■ Data under study:
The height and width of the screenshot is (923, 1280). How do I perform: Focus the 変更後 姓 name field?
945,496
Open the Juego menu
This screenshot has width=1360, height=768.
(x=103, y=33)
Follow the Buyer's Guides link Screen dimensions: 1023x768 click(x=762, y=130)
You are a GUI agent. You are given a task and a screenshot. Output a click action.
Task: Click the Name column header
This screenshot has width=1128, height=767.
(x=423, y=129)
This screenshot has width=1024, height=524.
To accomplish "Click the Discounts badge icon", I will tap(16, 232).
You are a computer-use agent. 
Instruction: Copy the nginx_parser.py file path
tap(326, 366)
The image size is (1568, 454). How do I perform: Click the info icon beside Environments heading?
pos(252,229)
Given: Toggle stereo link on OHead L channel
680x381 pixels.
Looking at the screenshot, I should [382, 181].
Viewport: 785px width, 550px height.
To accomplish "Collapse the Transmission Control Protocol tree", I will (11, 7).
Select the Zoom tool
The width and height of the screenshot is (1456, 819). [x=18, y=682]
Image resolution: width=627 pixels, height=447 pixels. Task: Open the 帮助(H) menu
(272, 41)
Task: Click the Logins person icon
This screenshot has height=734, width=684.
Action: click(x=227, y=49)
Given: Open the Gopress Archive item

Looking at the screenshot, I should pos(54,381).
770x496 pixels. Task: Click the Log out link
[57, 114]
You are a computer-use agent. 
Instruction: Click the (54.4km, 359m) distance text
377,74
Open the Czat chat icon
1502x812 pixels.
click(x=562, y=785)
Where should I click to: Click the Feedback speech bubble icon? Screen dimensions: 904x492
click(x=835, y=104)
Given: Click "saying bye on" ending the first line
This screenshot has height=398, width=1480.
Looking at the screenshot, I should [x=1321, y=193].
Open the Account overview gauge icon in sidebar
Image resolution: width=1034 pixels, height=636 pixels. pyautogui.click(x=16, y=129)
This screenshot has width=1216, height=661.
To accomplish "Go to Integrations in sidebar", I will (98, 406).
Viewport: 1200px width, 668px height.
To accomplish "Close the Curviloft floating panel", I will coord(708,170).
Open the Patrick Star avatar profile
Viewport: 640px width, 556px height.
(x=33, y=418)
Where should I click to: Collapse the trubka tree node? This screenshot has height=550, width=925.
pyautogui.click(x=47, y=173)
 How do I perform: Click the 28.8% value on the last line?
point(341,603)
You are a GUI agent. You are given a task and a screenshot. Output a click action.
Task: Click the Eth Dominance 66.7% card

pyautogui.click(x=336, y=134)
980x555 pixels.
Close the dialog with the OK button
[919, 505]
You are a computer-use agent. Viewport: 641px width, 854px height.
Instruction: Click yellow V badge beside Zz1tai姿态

■ Your goal: Wherever the word "will" turns up in the records above, copy the line that holds it.

■ Answer box:
To accomplish "Click the Discounts badge icon", I will tap(16, 232).
To accomplish "Collapse the Transmission Control Protocol tree", I will (11, 7).
To accomplish "Go to Integrations in sidebar", I will (98, 406).
To accomplish "Close the Curviloft floating panel", I will coord(708,170).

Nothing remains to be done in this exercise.